Seram, Sawit RI Bisa Masuk Daftar Berisiko Tinggi Gegara Ini

Jakarta, CNBC Indonesia - Menteri Koordinator Bidang Perekonomian Airlangga Hartarto mengingatkan ada ancaman yang tengah mengintai sawit Indonesia. Ancaman itu adalah efek kebijakan Uni Eropa yang akan memberlakukan Undang-undang Antideforestasti (EUDR) secara efektif mulai akhir tahun 2024 nanti.
Di mana, ketentuan utama EUDR yang berpotensi akan sangat merugikan dan menyulitkan para petani sawit skala kecil ini diantaranya adalah mengenai penerapan geolocation plot lahan kelapa sawit dan country benchmarking system yang akan membagi negara dalam 3 kategori. Yaitu berisiko tinggi (high risk), standar, dan low risk atau berisiko rendah.
Ketentuan ini bisa mengancam dan menempatkan produk Indonesia, termasuk sawit, masuk kelompok berisiko tinggi. Artinya dianggap bisa memicu deforestasi dan menyalahgunakan pemanfaatan lahan.
Efeknya, ekspor produk sawit, daging, kopi, kayu, kakao, karet, kedelai, dan turunannya ke Uni Eropa akan terganggu dan harus memenuhi sejumlah syarat melalui uji tuntas. Produk yang menurut UU itu dihasilkan dari proses memicu deforestasi per 31 Desember 2020 tidak boleh dijual ke Uni Eropa.
"Kalau kita tidak dapat menyampaikan geolocation dan data dari lahan, mereka memasukkan Indonesia pada risiko tinggi," ujar Airlangga saat membuka Pertemuan Nasional Petani Kelapa Sawit Indonesia APKASINDO di Jakarta, Kamis (7/12/2023).

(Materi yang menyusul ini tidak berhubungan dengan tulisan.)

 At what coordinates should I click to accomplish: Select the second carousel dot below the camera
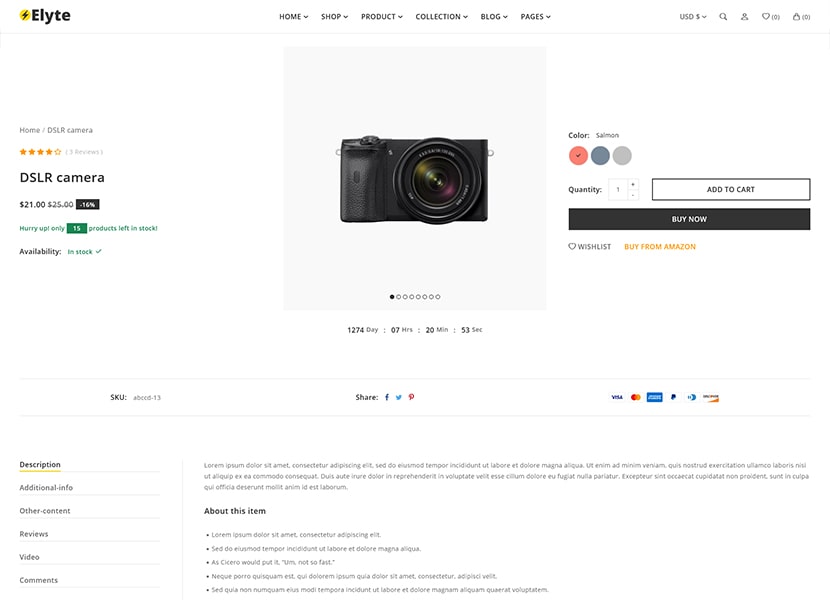pos(398,296)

Apabila sawit Indonesia sudah masuk ke dalam kategori resiko tinggi, katanya, para petani harus melakukan verifikasi dan membayar surveyor. "Yang tentunya akan dibebankan kepada eksportir," lanjutnya.
Untuk itu, Airlangga menyarankan petani sawit Indonesia untuk melakukan sertifikasi agar para petani bisa memiliki data geolocation plot lahan kelapa sawit.

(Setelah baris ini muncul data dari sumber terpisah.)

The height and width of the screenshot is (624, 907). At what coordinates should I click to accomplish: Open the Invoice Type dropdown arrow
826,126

"Geolocation itu tentu harus ada sertifikasi. Oleh karena itu, ini penting harus kita selesaikan dalam kurun waktu yang tidak lama," ujarnya.
Tentunya, lanjut Airlangga, pihaknya ingin agar sawit Indonesia berisiko rendah. Oleh sebabnya, dia mendorong agar isu-isu keterlanjuran menjadi prioritas utama pemerintah.
"Nah, pemerintah sudah membuat joint mission berangkat sendiri dengan Deputy Prime Minister dari Malaysia untuk menggedor pintu Uni Eropa, supaya mereka tidak membuat peraturan yang napasnya imperialisme perkebunan," pungkasnya.